Activity:
Where a line in the listing below contains the word "column", copy that line.

Supplied entries:
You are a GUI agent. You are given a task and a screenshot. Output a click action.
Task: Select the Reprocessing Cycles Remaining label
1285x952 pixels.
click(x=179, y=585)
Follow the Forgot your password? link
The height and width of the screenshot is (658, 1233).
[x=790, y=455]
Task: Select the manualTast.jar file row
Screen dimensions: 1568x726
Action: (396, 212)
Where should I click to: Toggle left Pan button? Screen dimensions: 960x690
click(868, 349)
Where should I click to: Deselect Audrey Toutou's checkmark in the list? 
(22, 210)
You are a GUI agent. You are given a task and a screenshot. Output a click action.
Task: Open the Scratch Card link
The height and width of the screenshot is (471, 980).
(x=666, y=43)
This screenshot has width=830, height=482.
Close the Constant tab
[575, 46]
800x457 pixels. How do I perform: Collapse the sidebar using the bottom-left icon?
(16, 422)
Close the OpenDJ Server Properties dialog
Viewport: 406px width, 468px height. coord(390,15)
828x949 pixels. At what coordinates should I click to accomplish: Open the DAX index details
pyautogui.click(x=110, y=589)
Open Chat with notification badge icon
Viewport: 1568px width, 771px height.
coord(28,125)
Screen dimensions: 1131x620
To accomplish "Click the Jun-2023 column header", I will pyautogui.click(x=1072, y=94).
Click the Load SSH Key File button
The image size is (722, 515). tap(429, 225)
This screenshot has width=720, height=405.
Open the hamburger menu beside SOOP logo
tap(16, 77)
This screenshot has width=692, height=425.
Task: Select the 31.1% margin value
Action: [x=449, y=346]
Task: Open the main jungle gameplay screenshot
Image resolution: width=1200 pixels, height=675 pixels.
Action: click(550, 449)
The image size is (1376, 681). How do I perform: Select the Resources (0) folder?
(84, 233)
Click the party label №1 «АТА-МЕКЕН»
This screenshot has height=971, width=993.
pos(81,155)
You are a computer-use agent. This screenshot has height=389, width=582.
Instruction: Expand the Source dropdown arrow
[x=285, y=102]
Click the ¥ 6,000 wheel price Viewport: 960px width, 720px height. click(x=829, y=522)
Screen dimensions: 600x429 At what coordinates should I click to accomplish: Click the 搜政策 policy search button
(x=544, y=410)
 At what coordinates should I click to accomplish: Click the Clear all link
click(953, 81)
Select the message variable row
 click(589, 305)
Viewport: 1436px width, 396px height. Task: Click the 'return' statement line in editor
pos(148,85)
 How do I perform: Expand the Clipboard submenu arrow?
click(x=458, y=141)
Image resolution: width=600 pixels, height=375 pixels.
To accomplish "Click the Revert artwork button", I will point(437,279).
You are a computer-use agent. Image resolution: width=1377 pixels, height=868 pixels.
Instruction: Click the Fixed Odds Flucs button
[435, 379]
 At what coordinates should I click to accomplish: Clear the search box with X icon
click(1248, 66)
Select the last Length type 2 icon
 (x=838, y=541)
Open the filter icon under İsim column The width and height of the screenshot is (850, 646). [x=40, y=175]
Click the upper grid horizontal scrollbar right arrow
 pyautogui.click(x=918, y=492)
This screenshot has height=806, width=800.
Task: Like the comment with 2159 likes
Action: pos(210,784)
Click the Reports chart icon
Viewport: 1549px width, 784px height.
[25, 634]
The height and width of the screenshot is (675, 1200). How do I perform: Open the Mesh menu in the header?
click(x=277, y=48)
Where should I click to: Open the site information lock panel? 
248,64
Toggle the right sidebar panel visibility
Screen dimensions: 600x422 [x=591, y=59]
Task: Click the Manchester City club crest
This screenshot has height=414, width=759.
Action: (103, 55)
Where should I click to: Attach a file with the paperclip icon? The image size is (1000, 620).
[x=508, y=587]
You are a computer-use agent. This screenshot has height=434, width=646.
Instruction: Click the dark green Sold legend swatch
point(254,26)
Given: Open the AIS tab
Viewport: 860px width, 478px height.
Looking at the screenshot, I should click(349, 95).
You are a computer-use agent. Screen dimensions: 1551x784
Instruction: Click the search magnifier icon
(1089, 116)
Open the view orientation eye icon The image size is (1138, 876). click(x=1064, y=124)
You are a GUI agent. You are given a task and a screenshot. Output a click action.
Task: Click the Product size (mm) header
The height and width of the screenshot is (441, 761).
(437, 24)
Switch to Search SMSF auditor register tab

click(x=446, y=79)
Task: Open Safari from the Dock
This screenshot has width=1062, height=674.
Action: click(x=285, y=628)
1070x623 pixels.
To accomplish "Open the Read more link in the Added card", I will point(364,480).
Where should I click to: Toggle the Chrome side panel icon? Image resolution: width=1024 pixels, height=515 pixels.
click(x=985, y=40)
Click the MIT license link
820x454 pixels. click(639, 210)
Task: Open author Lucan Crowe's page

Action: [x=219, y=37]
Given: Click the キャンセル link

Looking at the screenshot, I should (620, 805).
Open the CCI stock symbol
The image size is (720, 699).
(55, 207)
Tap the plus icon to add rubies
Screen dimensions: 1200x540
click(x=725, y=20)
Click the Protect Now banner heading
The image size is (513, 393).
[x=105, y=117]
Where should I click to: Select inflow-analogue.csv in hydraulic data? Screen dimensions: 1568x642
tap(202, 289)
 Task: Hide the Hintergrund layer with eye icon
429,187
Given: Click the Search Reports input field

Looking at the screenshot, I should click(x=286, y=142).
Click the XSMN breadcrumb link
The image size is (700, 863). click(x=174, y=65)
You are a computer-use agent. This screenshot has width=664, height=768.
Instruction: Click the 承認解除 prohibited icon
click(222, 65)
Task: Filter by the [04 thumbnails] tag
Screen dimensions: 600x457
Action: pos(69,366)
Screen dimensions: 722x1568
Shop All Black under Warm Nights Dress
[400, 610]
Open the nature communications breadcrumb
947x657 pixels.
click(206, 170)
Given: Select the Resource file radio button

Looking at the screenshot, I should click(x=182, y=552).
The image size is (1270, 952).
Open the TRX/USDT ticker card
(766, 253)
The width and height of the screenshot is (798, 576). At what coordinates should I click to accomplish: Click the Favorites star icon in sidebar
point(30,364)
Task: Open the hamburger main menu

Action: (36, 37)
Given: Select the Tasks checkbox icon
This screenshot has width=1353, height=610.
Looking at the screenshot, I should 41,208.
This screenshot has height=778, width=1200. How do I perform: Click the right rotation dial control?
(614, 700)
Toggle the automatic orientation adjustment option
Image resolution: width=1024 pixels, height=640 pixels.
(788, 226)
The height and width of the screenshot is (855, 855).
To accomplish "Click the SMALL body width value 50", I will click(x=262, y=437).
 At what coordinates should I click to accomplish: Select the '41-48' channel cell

Answer to the problem:
To accomplish "Click the Jun-2023 column header", I will pyautogui.click(x=1072, y=94).
Open the filter icon under İsim column The width and height of the screenshot is (850, 646). [x=40, y=175]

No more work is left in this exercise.